Actor Jeffrey Tambor as Maura Pfefferman in "Transparent," an Amazon original series in 2014. Credit: Amazon Studios / Beth Dubber
THE SHOW. “Transparent”
WHEN | WHERE. Now streaming to subscribers of Amazon Prime Instant Video
WHAT IT'S ABOUT. The Pfeffermans are a middle-class Jewish family -- the children are all adults -- who live around Los Angeles. The father, Mort (Jeffrey Tambor), has a lifelong secret: He is transgender, and has finally decided to tell his family. They are Sarah (Amy Landecker), a mother of two; Josh (Jay Duplass), a music producer; and Ali (Gaby Hoffmann), the youngest. His ex-wife is Shelly (Judith Light). And by the way, Mort is no longer Mort, but Maura. The pilot has been around awhile, but on Friday, Sept. 26, Amazon released the final nine. My appraisal -- which follows -- is based on six episodes.
MY SAY. “Transparent” is not for everyone -- the sex and language are unusually graphic and for some sensibilities, shocking. So consider this your caveat emptor. But get past that to the important stuff -- craftsmanship, execution, intelligence -- and this 10-parter is clearly special. The best new show of the fall, as some critics have already declared? Sure. Why not? Except that says next to nothing. But this indisputably is Amazon Prime's “Orange Is the New Black.” That -- believe me -- is praise enough.
“Transparent” is about people who are in pieces -- none of them fully assembled. They are restlessly attempting to assemble those pieces but invariably fall short.
“Transparent” doesn't need to look far for a reason why: Maura/Mort never came to terms with who he was. In a key sense, the errors of the father are passed on to the children, because he never taught them how to be themselves, or accept themselves for who they were and are -- he was too busy hiding from himself. The family members love each other, but their self-loathing is palpable.
That's the haunting background melody throughout, but the tone is leavened by some effortlessly funny writing and outstanding performances.

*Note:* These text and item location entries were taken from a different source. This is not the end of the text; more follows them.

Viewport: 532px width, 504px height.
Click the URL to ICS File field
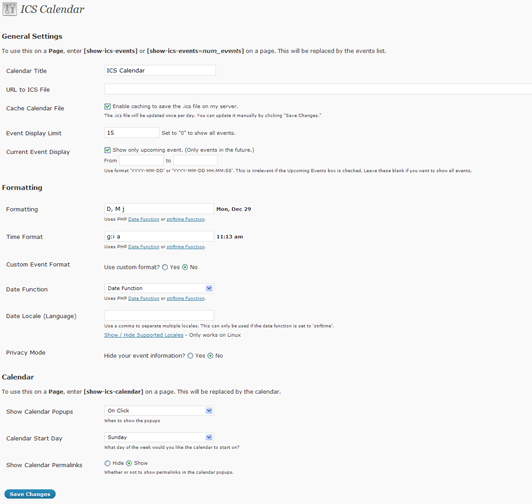point(318,89)
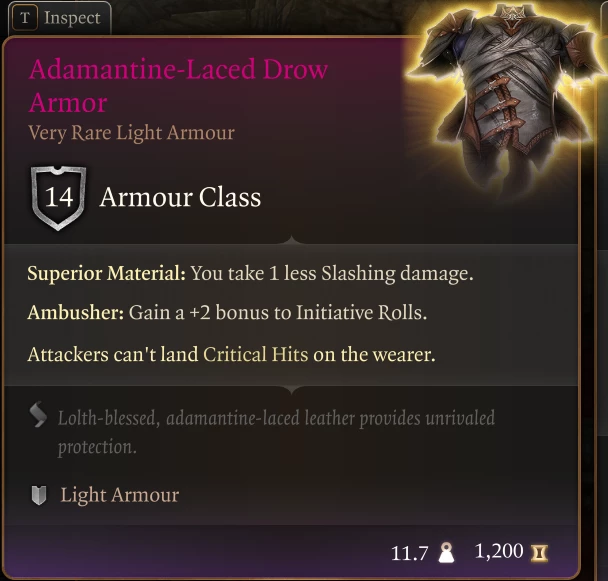Click the Critical Hits highlighted link
Viewport: 608px width, 581px height.
point(256,354)
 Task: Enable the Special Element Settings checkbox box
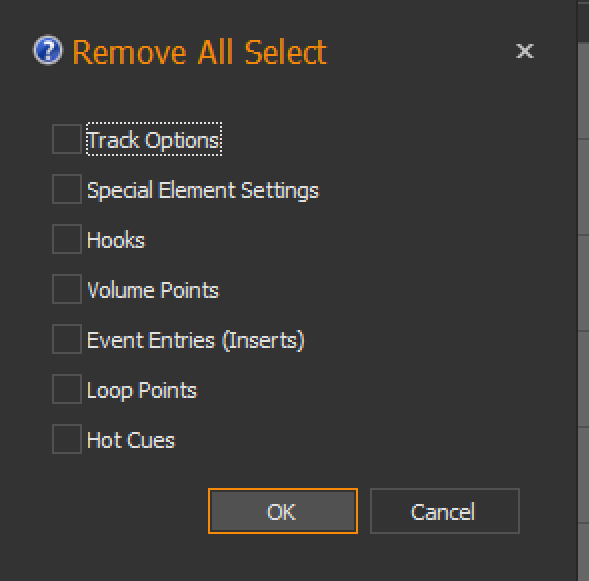(x=67, y=189)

Creator Jill Soloway, who is largely nonjudgmental about her deeply fraught characters, has captured these lives so fully that they start to almost take form off-screen, too. They seem more real than real at moments -- the clearest indication Soloway has poured much of her life into them as well.
The same sort of love-hate and disdain-adoration for a very specific geographic slice of L.A. -- maybe Toluca Lake or Silver Lake -- that “Girls” has for Brooklyn also crowds that screen. The show luxuriates in the excesses of parts of the culture -- drugs, booze, sex in particular -- but those excesses also reflect the tumultuous inner lives of these characters.
For better or worse, they're part of this contained little world from which there is no escape for any of them. Even with all the sunshine, “Transparent” feels claustrophobic at times. That doesn't distract from this show's quality: Claustrophobia happens to work particularly well here.
BOTTOM LINE. An Amazon Prime triumph.